Rediscovering the Lost Art of Being
My time away has come to an end but I pray that what I have learned will stay with me all of my days. What I learned was simple, so simple that is actually embarrassing that it took me three months away to learn it! I’d like to think I knew this, but my inter-mission/sabbatical allowed me the time to experience it. I learned that it is okay to STOP. Not do. Just be.
Confession time. My first two weeks off were unbearable. I was at loose ends. My son Tyler’s wedding plans were well underway and the big day was approaching, but there was really nothing left for me to do. My assigned tasks were done and I was going stir crazy. My closest circle said, “just relax”, “read a book”, “go for a walk”. So, I did. Boring. Let me accomplish something, I thought. So I finished off a knitting project that I has started 10 years ago and in a week I knitted an afghan, a baby blanket and started a shawl! Yikes!

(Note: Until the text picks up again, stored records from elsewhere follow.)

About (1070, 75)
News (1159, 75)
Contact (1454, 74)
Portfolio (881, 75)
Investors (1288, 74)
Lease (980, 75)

I was four weeks in before my body, mind and spirit united, and without guilt, I sat. I didn’t feel guilty that I wasn’t reading, or writing, or walking, or knitting. I remember that moment when I sat alone on our balcony, the sun shining on my face and I just sat.
As Brian and I travelled we were both cognizant of just slowing down, seeing whatever sights we could and enjoying just being.

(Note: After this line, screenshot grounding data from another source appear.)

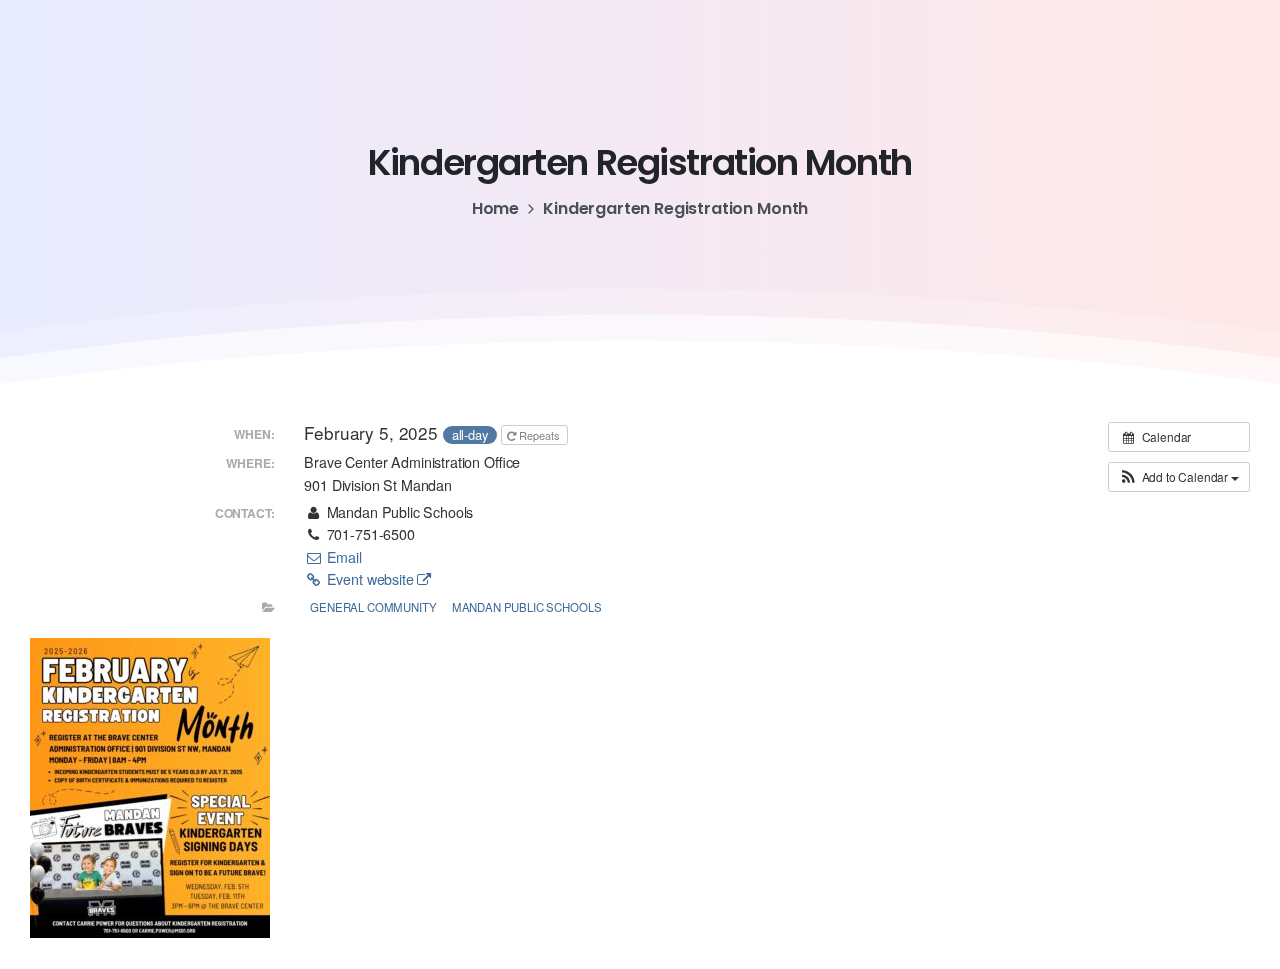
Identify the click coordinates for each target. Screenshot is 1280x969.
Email (342, 557)
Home (495, 208)
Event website (370, 579)
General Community (373, 607)
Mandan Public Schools (527, 607)
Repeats (539, 435)
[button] (1179, 477)
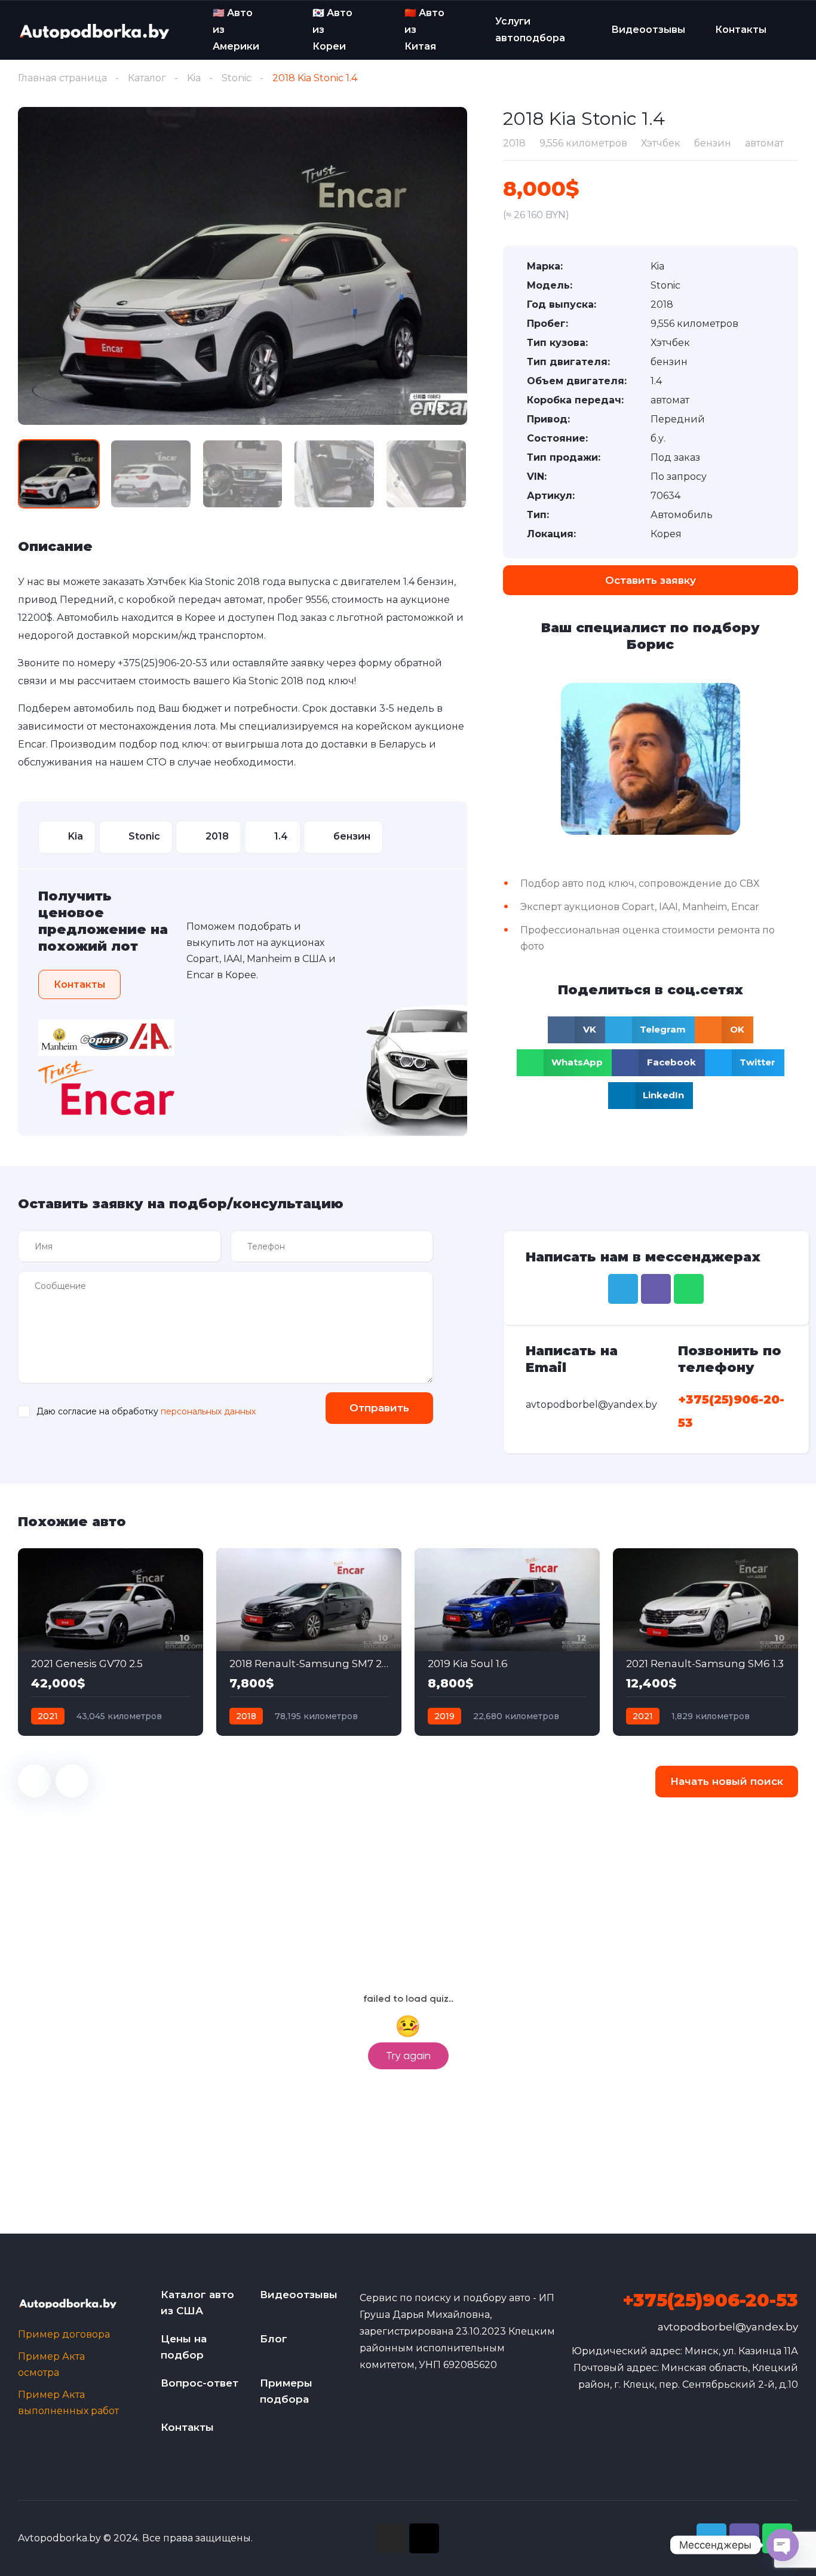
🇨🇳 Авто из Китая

Giving myself the permission of just being, allowed me to take it in. To discover things about the world. To make space for new sights, sounds, smells, tastes and feelings. To make space for the sacred found in all of those things.
Everywhere we went we found a cathedral. While Brian explored its nooks and crannies, I sat. I prayed. I was just there.

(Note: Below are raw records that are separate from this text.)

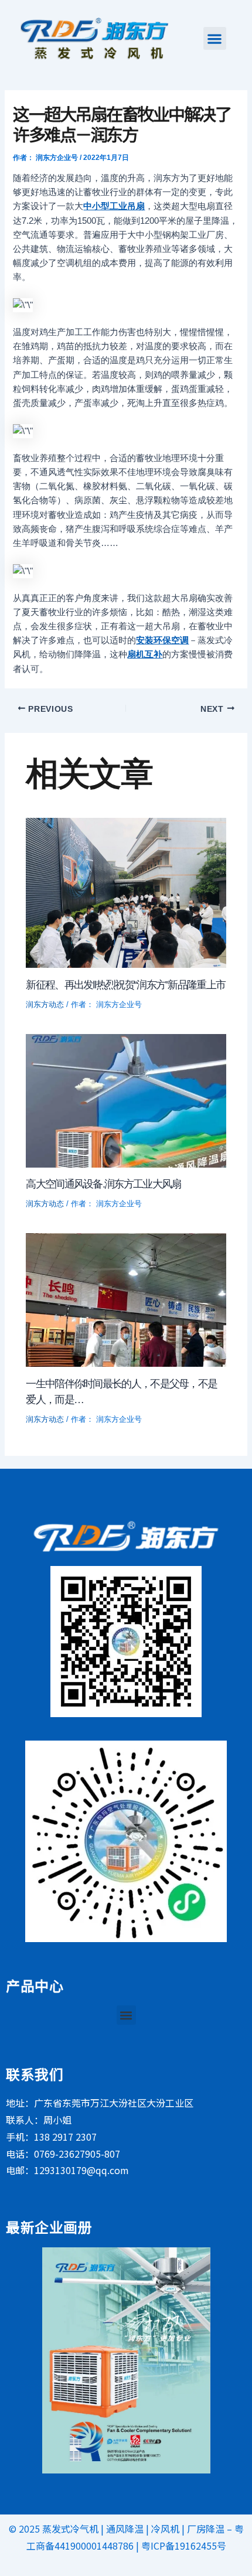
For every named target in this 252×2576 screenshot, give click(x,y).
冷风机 (165, 2529)
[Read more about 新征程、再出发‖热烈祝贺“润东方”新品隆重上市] (126, 892)
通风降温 (125, 2529)
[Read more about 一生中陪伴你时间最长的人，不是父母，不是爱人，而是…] (126, 1299)
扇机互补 (144, 654)
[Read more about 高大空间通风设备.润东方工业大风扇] (126, 1100)
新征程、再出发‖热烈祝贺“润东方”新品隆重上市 (125, 984)
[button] (214, 38)
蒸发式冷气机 (70, 2529)
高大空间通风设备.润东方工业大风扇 (103, 1184)
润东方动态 (45, 1004)
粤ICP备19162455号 (183, 2546)
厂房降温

For me, this time of “being” allowed me to worship God in new ways and to rediscover the lost art of being.
In doing so I also rediscovered the incredible power of gratitude. Gratitude for all things, big and small. Gratitude to a God that loves me so abundantly, and allows me the opportunity to serve Him. And gratitude to each of you for allowing me TIME to rediscover the lost art of being.
I look forward to worshipping with you on Sunday!